Wednesday, May 18, 2016
Dr. Amber Crowley, PharmD, MS-MTM, BCPS, BCACP1, Dr. Angela Nagel, PharmD, BPS2, Dr. Nabila Ahmed-Sarwar, PharmD, BPS, Dr. Thomas Carroll, MD, PhD4 and Rhonda Cooper-DeHoff, PharmD, MS, FAHA, FCCP5
1Department of Pharmacy, UR Medicine Strong Memorial Hospital, Rochester, NY
2Wegmans School of Pharmacy, St. John Fisher College, Rochester, NY
3Department of General Medicine and Palliative Care, UR Medicine Strong Memorial Hospital, Rochester, NY
4Dept of Pharmacotherapy and Translational Research; Division of Cardiovascular Medicine; Center for Pharmacogenomics, University of Florida, Gainesville, FL
Introduction: Hypertension (HTN) affects greater than 30% of the U.S. adult population and is uncontrolled in greater than 50% of people with high blood pressure (BP). The burden of HTN and uncontrolled HTN is most prominent among racial minorities and those with low socioeconomic status. Reducing health disparities remains a major public health challenge. Understanding the prevalence of diagnosed and undiagnosed HTN and accompanying comorbid risk factors is important for the development of successful interventions aimed at improving BP control.
Objectives: To identify patients with diagnosed HTN (ICD 10 code) and undiagnosed HTN (BP>140/90mmHg with no ICD 10 code) and identify comorbid risk factors among three ambulatory clinics within the UR Medicine Health System.
Study Design: Retrospective analysis
Methods: The electronic medical record (EMR) for the three participating ambulatory clinics will be queried.
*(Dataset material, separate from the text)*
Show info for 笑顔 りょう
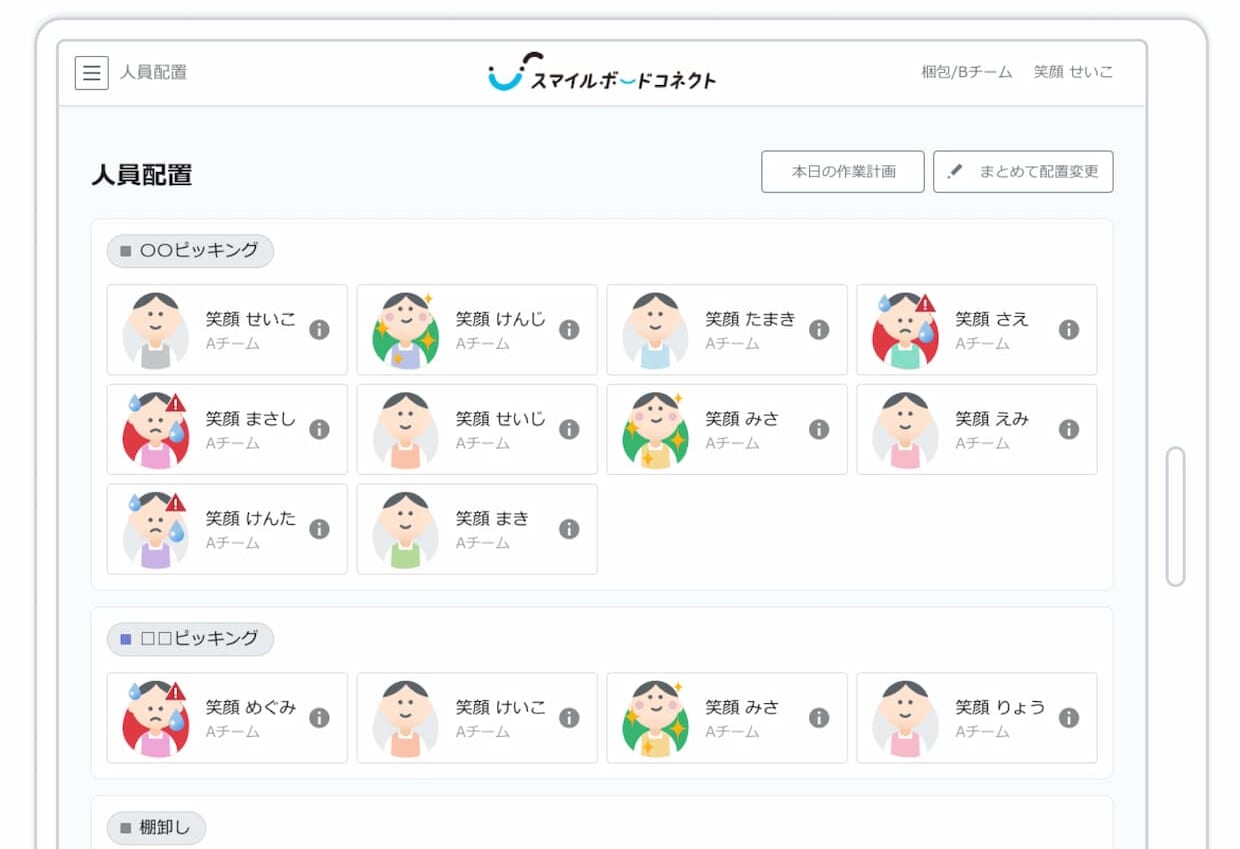 tap(1068, 718)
We will determine hypertension and risk factor prevalence (BMI, hypertension (SBP ≥ 140 mmHg, DBP ≥ 90 mmHg), elevated total cholesterol (≥ 200 mg/dL), LDL (≥ 130 mg/dL), triglycerides (≥ 150 mg/dL), glycosylated hemoglobin (> 7%), kidney disease (eGFR < 60 ml/min/1.73m2), tobacco use (yes/no), and alcohol use (yes/no), in adults ≥ 18 years of age by race/ethnicity, sex, socioeconomic status (median annual income based on zip code), and geographic location (zip code).
Results: TBD
Conclusions: It is expected that the data generated upon completion of this analysis will be instrumental in the development, planning, implementation, and evaluation of interventions designed to improve BP control in the three UR Medicine ambulatory clinics.